Items listed in a dataset
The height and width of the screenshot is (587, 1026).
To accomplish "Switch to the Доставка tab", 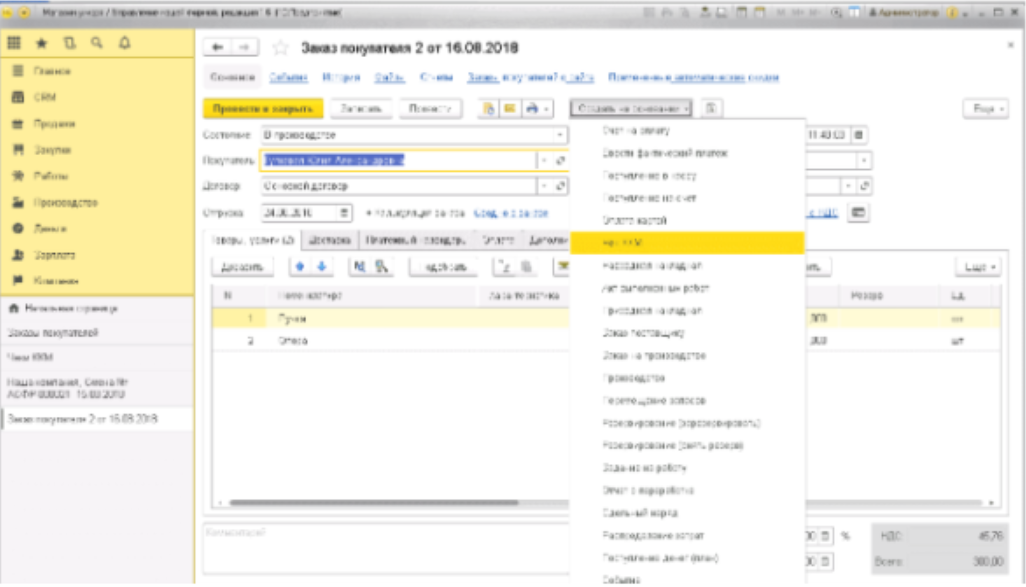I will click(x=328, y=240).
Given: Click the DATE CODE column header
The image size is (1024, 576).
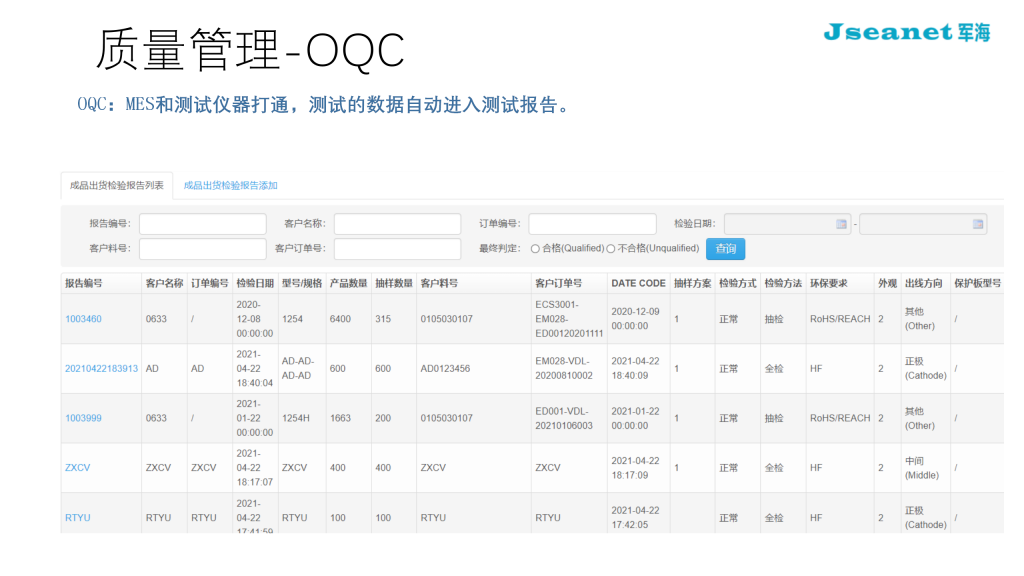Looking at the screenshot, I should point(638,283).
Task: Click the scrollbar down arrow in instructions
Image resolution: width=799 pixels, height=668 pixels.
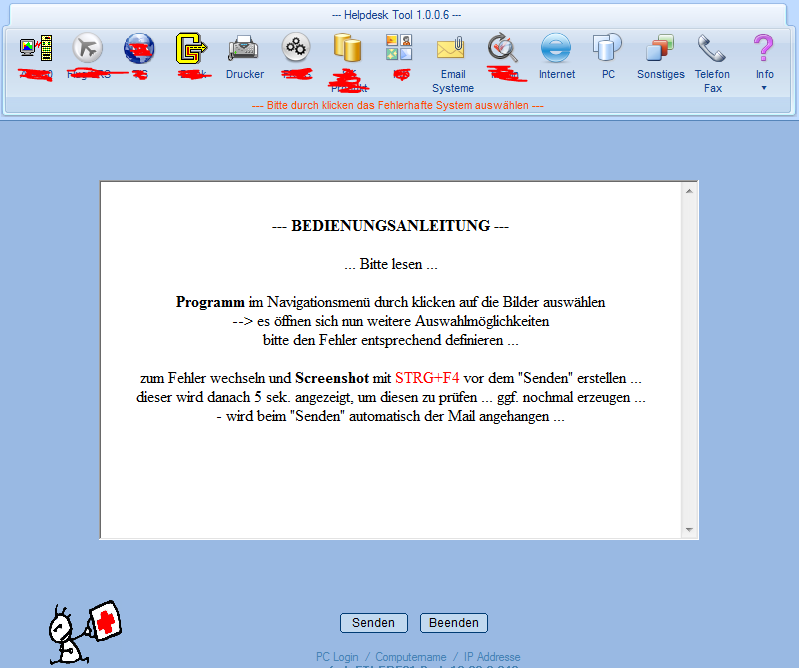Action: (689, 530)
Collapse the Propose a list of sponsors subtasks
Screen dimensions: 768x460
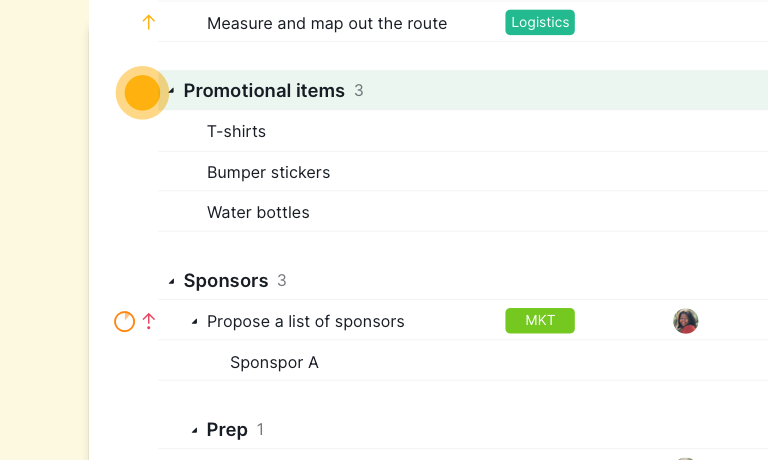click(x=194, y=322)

▸ **Exercise instructions**
Take the lines from the one holding "Task: Click the" through the last line of the data above and copy them exactly, both ends included, omitting all pictures.

▸ **Response**
Task: Click the scrollbar down arrow in instructions
Image resolution: width=799 pixels, height=668 pixels.
Action: (689, 530)
Collapse the Propose a list of sponsors subtasks
Screen dimensions: 768x460
click(x=194, y=322)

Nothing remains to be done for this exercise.